En un año tan reciente como 1950 el papa Pío XII publicó la bula que elevó a dogma de la fe católica la hasta entonces tradición de que «la Inmaculada Madre de Dios, siempre Virgen María, cumplido el curso de su vida terrestre, fue asunta en cuerpo y alma a la gloria celestial». Respeto sinceramente a quienes lo crean, pero no puedo aceptar que por eso hoy sea un día tan festivo en España que hasta en el Goierri y en el Empordá lo celebran. Y no porque «la Virgen de agosto» no se haya adelantado al lunes, como prometió Rajoy en el debate de su investidura, para ir acabando con esa modalidad de holgar tan española que son los puentes.
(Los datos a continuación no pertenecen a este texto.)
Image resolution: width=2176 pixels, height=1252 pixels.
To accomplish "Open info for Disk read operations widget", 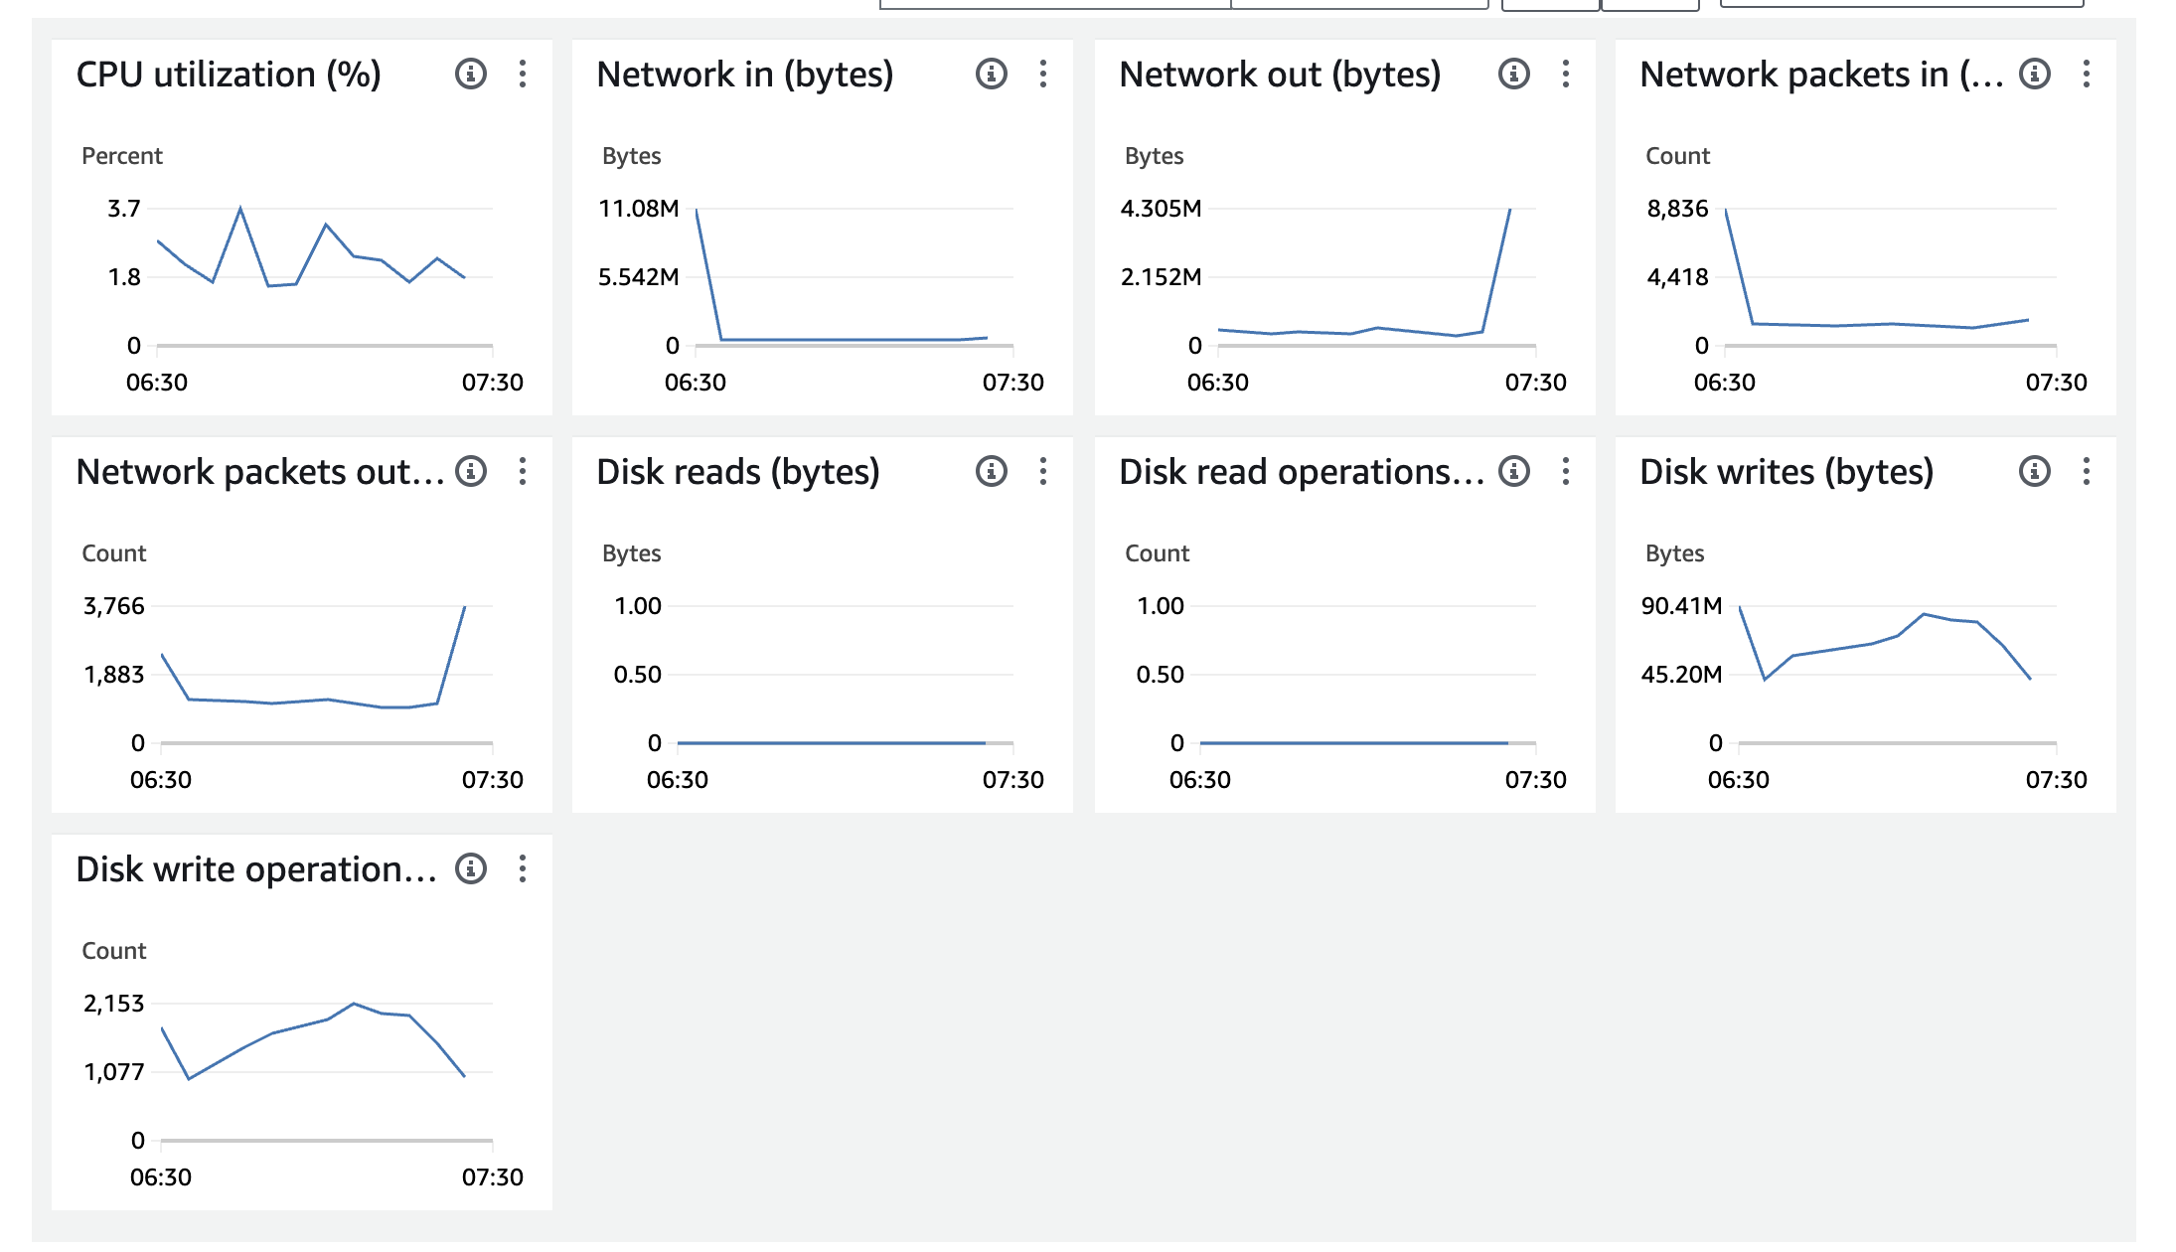I will 1513,471.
Es que me gustaría que el país donde vivo fuese laico, pero el Estado que lo administra no lo es.
La Constitución de 1978, tan avanzada en muchos aspectos y hasta temeraria en otros como la organización territorial, no se atrevió a añadir en su primer Artículo el calificativo «laico» a «social y democrático de Derecho» refiriéndose a un Estado español ambiguamente declarado «aconfesional». Y aunque el Artículo 16º proclama que «ninguna confesión tendrá carácter estatal», la realidad lo desmiente: el gobierno de la nación (éste y el anterior) jura su cargo sobre un ejemplar de la Biblia y ante un crucifijo, diez de los catorce días festivos anuales son de carácter religioso, no hay procesión sin presidencia de la autoridad civil o militar y, sin ir más lejos, el Día de La Rioja se celebra en el patio de un monasterio y el acto culminante de la Fiesta de la Vendimia es la ofrenda presidencial del primer mosto a la imagen de la advocación mariana regional. Son ejemplos de signos externos, sin ánimo de meterme en berenjenales como el Concordato, la asignatura de religión o el patrimonio, la financiación o la fiscalidad de la Iglesia católica española.
Reitero mi respeto a la confesión oficialmente mayoritaria en mi país (aunque el número de católicos practicantes sea minoritario y en continuo descenso), pero opino que nuestra sociedad civil, sus representantes y sus instituciones deberían desprenderse de una vez de la presunta religiosidad, cultura católica más bien, que empapa nuestra vida como el vino generoso al bizcocho borracho. Y no lo pedimos sólo los súbditos irreligiosos: el mismísimo Jorge Mario Bergoglio acaba de reivindicar la laicidad del Estado durante su estancia en Brasil. Pues lo tiene claro en esta España de saeta y romería, pasos con escolta armada y abrazos al señor Santiago, bendición de instalaciones, funerales de Estado y santos, santas, cristos y vírgenes como pretextos para la vacación o el desmadre, donde cristianos no sé pero papistas más que el papa.